**Source data:**
§ §

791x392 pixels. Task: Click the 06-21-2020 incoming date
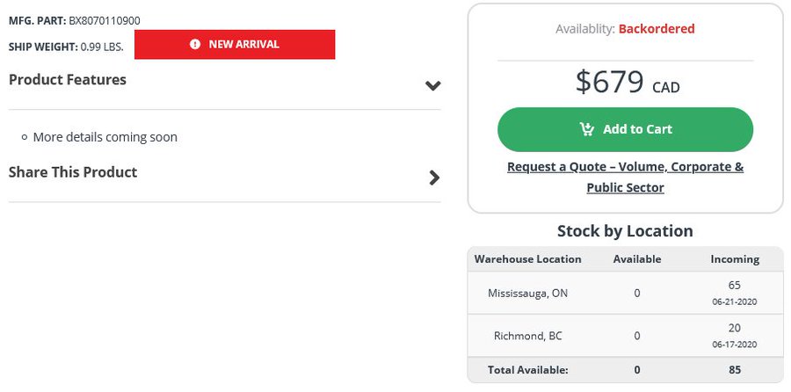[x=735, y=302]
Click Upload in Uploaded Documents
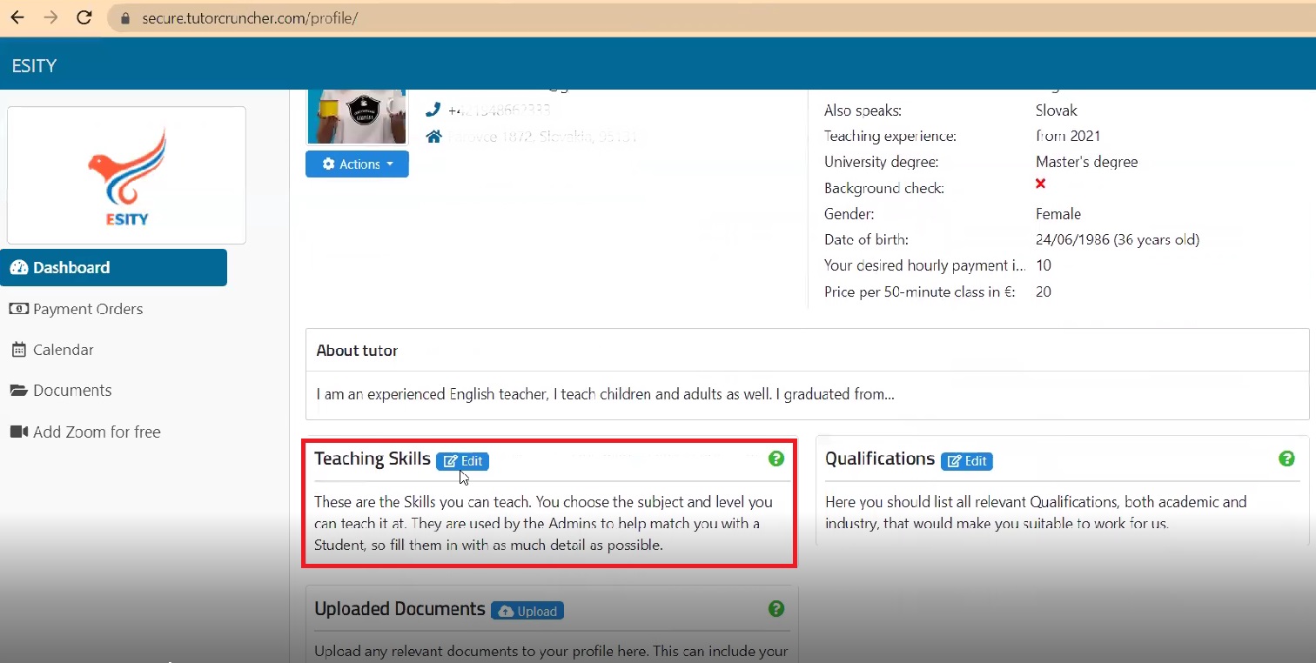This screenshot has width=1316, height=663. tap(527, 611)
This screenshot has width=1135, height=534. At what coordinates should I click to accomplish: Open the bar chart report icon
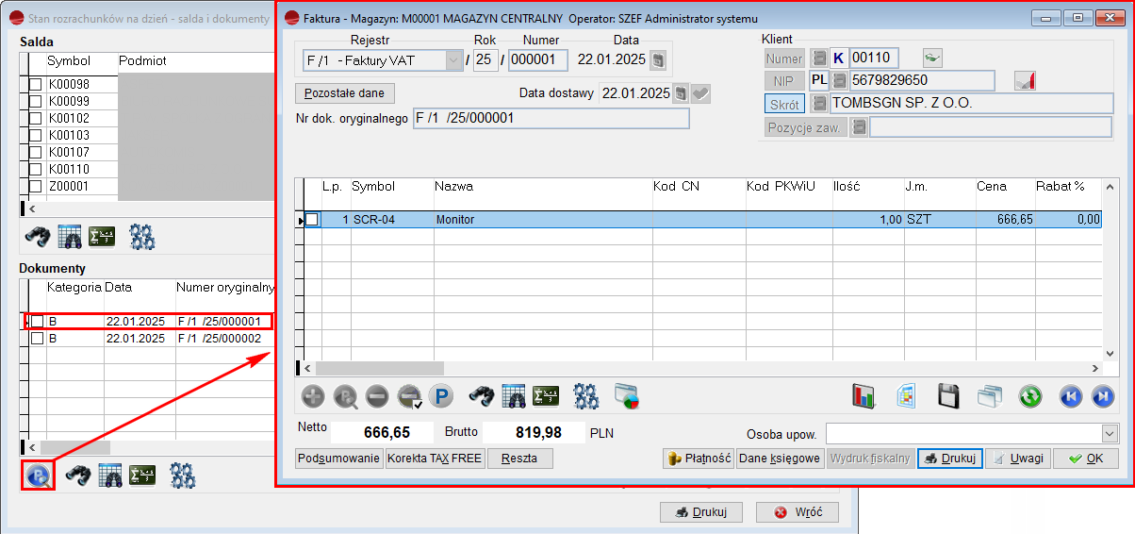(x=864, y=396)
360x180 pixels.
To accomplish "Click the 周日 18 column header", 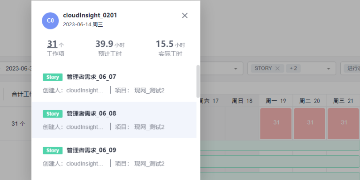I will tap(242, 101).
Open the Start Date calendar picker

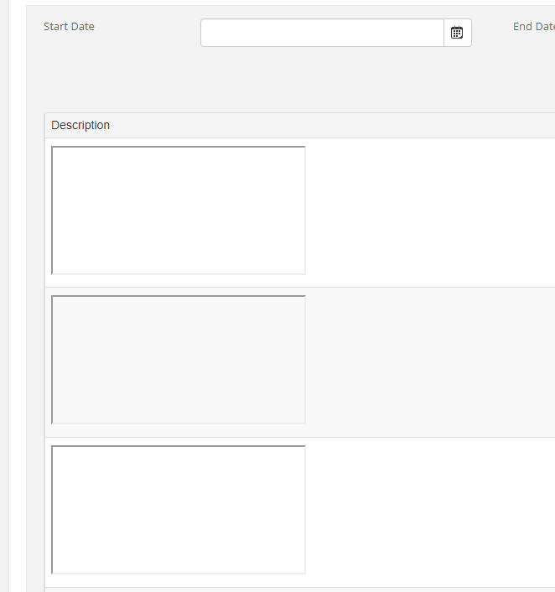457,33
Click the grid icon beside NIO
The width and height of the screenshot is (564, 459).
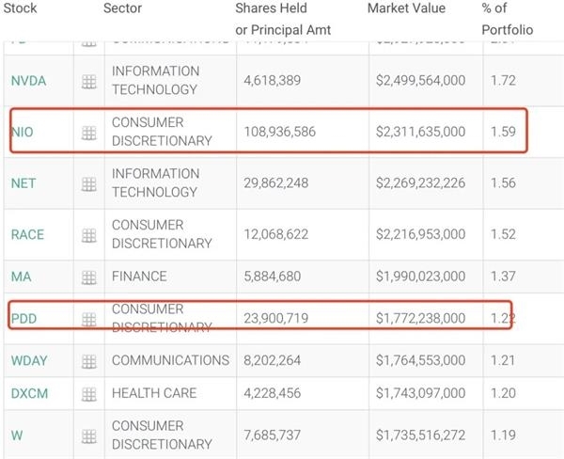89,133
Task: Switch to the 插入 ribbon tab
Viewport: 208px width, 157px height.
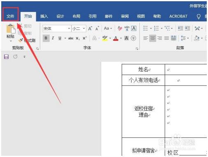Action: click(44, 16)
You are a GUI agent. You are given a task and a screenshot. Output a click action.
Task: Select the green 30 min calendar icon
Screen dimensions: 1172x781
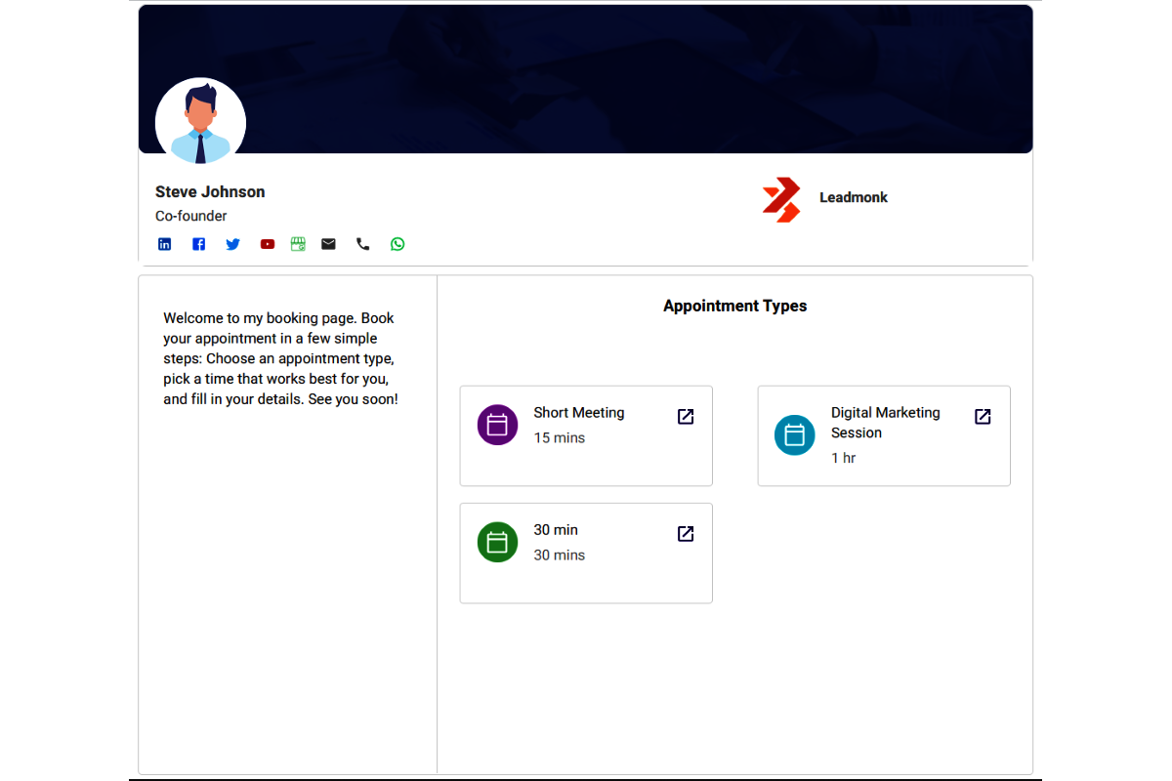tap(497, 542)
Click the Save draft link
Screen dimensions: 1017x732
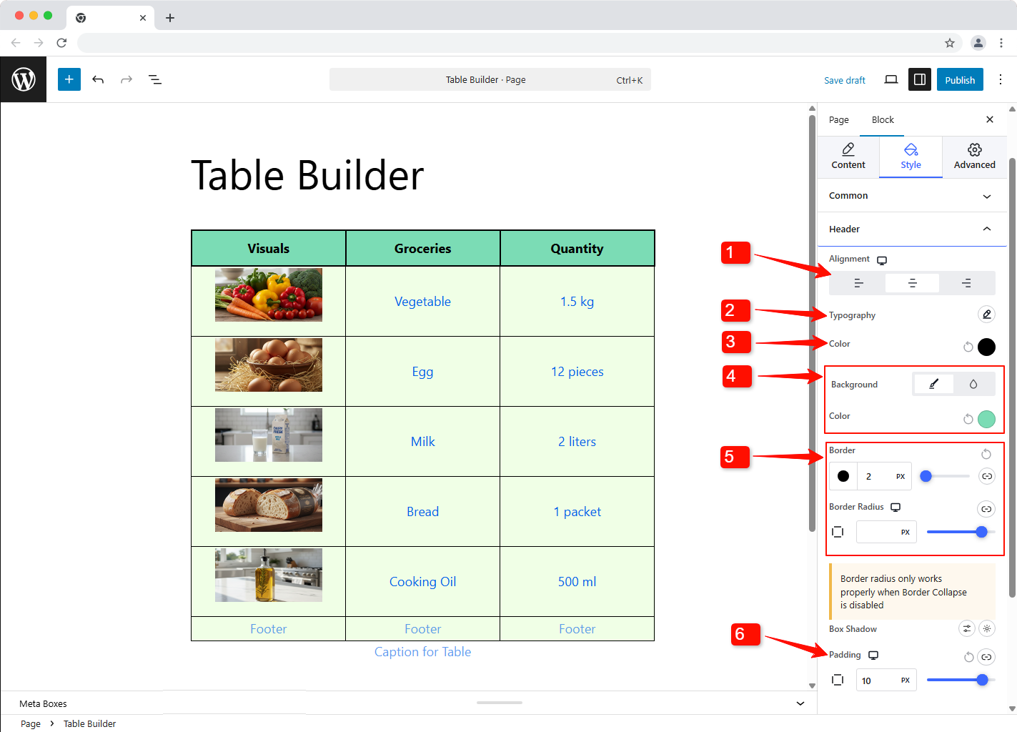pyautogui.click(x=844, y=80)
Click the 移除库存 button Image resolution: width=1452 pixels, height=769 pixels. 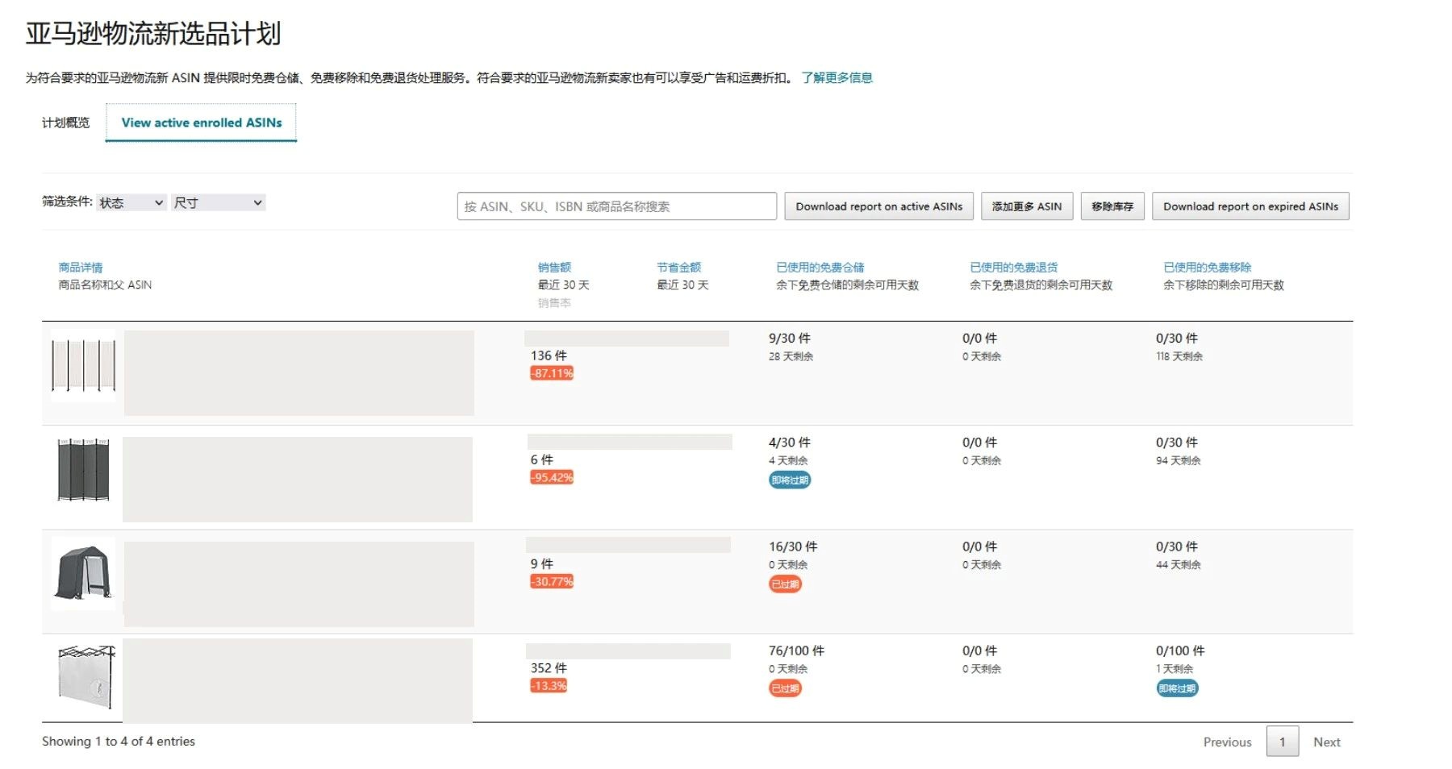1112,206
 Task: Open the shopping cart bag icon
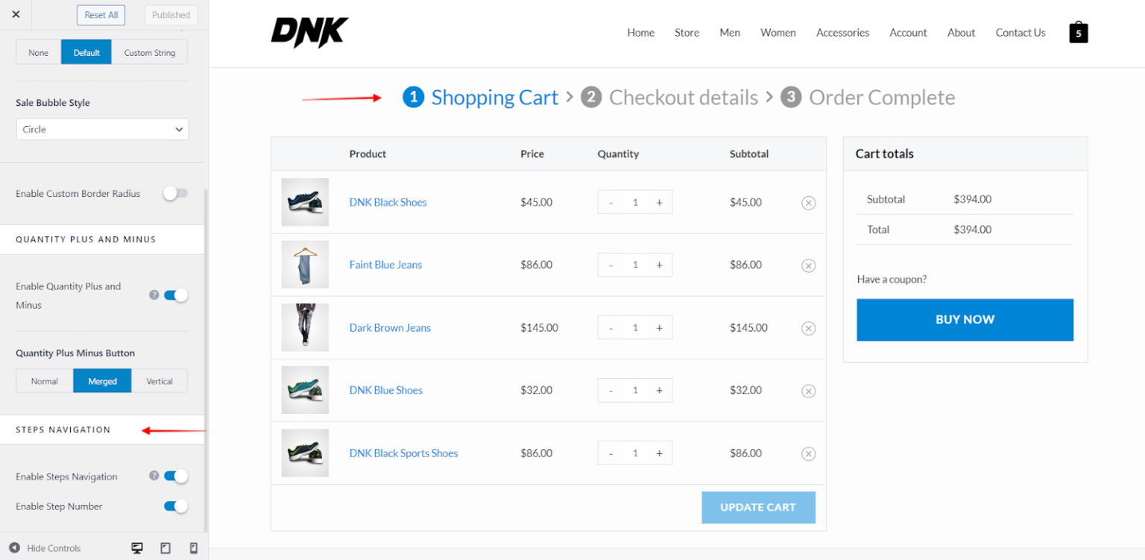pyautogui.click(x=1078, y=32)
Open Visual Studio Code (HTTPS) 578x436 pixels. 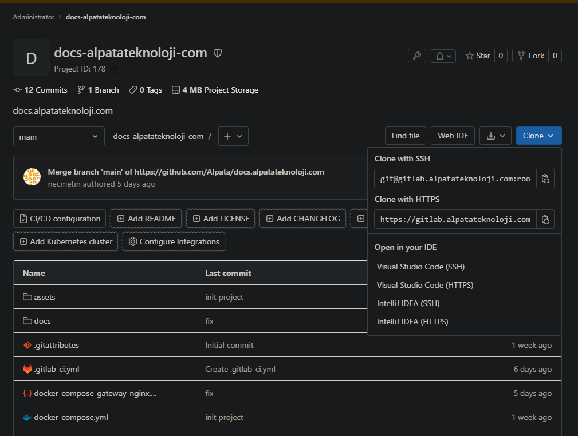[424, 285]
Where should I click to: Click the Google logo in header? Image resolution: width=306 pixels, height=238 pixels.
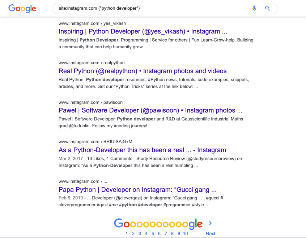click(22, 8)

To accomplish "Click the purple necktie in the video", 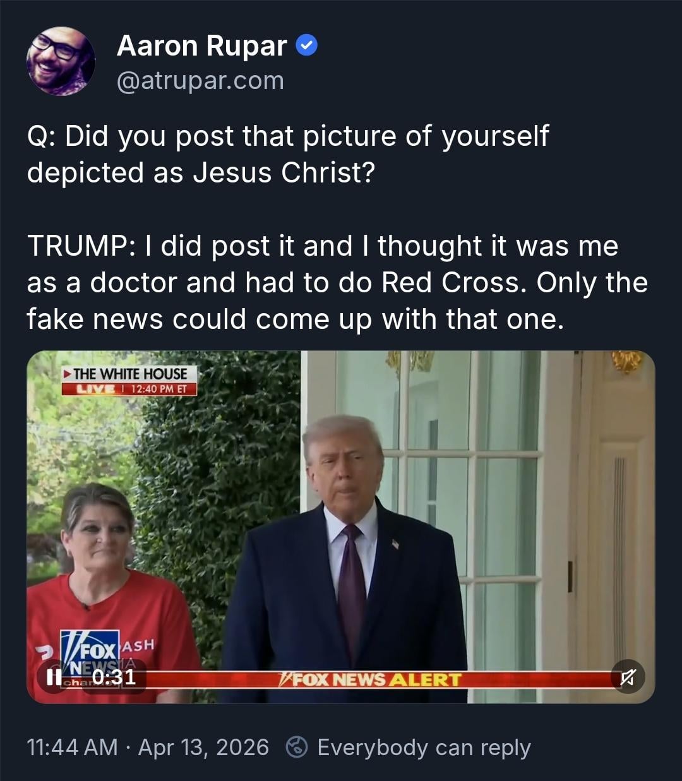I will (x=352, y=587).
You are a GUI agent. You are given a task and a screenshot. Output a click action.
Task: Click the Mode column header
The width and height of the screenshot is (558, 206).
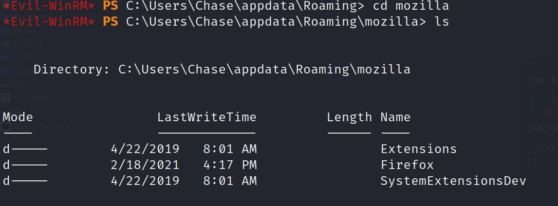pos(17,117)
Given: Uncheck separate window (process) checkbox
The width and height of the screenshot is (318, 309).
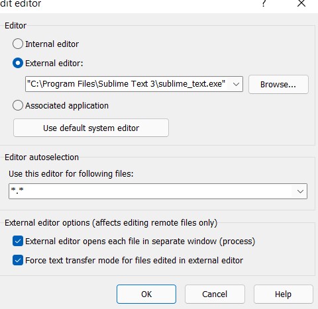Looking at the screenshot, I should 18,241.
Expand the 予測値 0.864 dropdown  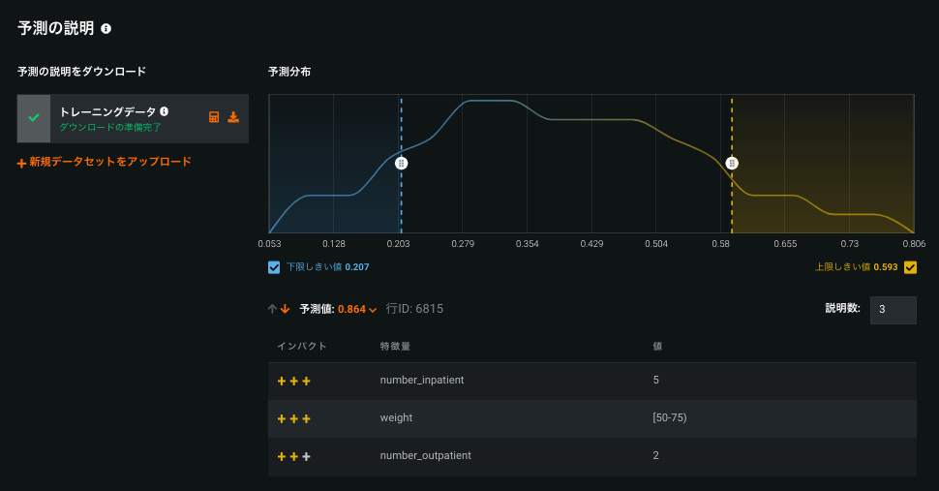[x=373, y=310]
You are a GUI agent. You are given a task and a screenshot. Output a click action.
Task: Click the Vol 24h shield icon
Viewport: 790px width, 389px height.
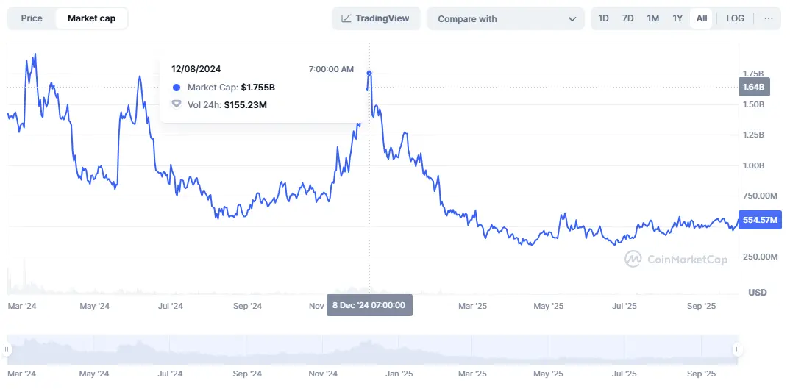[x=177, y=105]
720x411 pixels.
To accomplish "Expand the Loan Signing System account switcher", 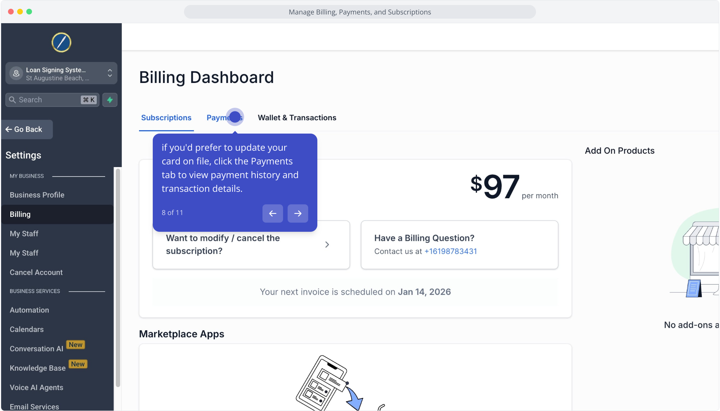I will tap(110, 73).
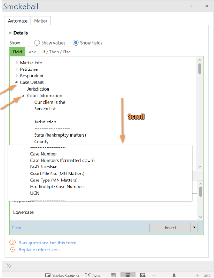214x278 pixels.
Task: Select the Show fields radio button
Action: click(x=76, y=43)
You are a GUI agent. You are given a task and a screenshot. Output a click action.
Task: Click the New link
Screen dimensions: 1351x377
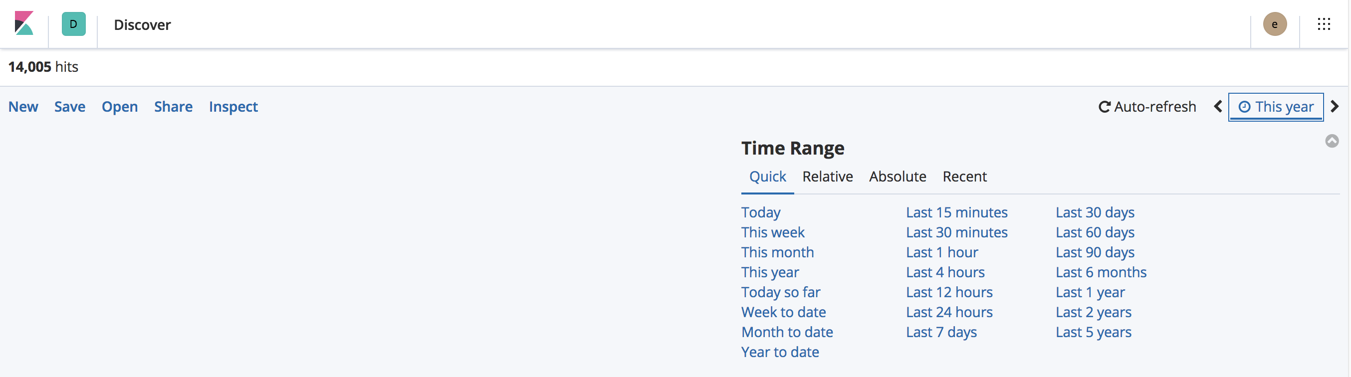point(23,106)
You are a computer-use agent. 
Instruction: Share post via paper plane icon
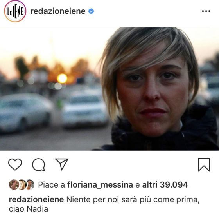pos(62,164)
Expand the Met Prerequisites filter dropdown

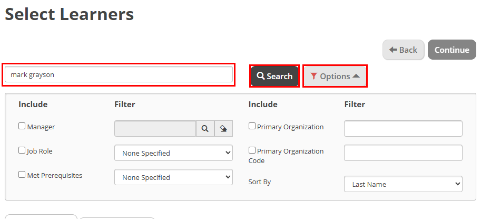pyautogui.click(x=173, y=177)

§ §

**Your objective:** Output must match the lines from the start of the records above through the line that contains "360x180 pixels.", exactly and with every picture removed.

**Answer to the exercise:**
791x392 pixels. Task: Click the 06-21-2020 incoming date
[x=735, y=302]
Click Upload in Uploaded Documents
This screenshot has width=1316, height=663. tap(527, 611)
This screenshot has width=1135, height=534. At what coordinates should I click to accomplish: Open the bar chart report icon
(x=864, y=396)
360x180 pixels.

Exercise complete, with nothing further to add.